May Day, also called International Workers’ Day, takes place annually each May 1st as a commemoration of both the struggles and accomplishments made by workers. Celebrated mostly outside of the United States, the holiday born out of the fight for an 8-hour workday has since transformed to include many intersecting areas of economic justice including immigration reform, workers’ rights and police accountability.
As the world begins to reflect on the history of this holiday, let us not forget that philanthropy plays a crucial role in bringing about economic justice and equity.
Recently at the 2023 Just Economy Conference, NCRP President and CEO Aaron Dorfman moderated a plenary panel at the NCRC conference on philanthropy’s role in building a just economy.
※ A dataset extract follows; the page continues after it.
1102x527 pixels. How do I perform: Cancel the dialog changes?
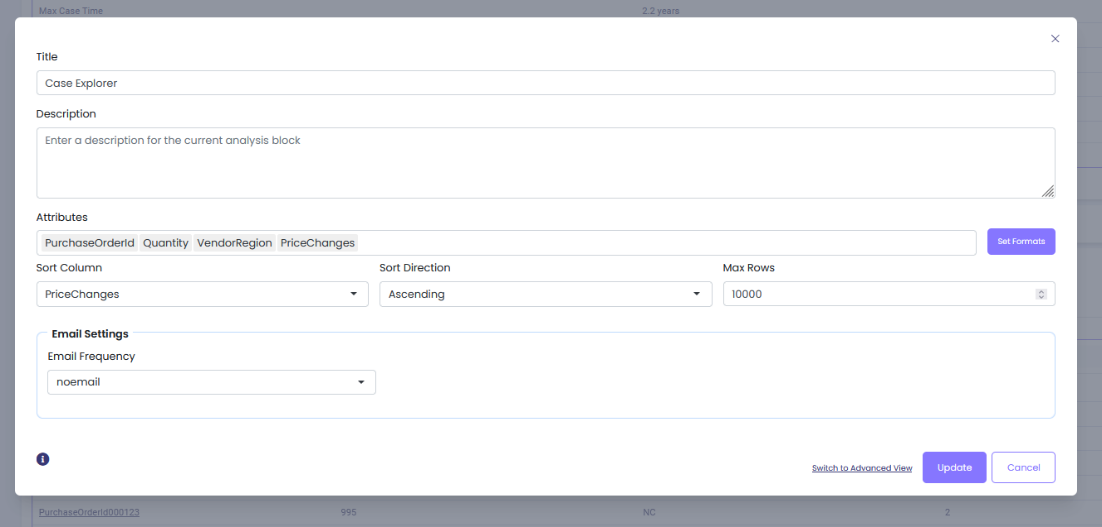pyautogui.click(x=1023, y=468)
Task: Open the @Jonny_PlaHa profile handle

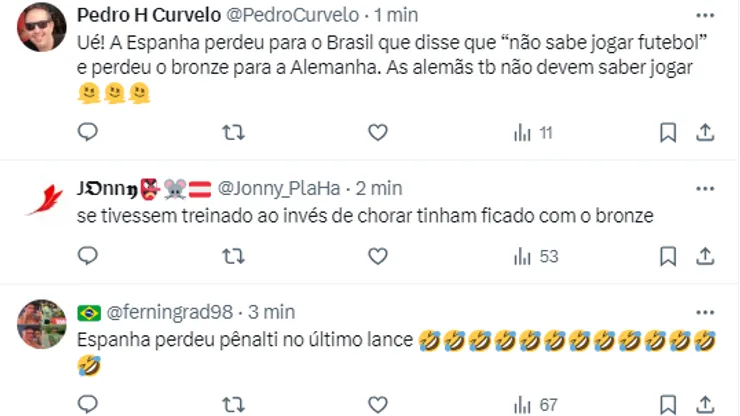Action: (280, 188)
The panel included Allan Golston, President of U.S. Programs for the Bill and Melinda Gates Foundation, and Asahi Pompey, President of Goldman Sachs Foundation.
Dorfman wanted to dig into the strategic approach these organizations utilized and how their approaches contrasted with those who think building power is essential to creating a just economy.
Their answers are a telling reminder of how some in philanthropy are approaching how best to fund those working to bring racial and economic justice in our changing world.
Q: DORFMAN
Some of what both of you have been describing is helping people advance economically within the confines of our current systems.
Other foundations that work on these issues are focused on building power so that communities can change laws and policies that are keeping them down economically.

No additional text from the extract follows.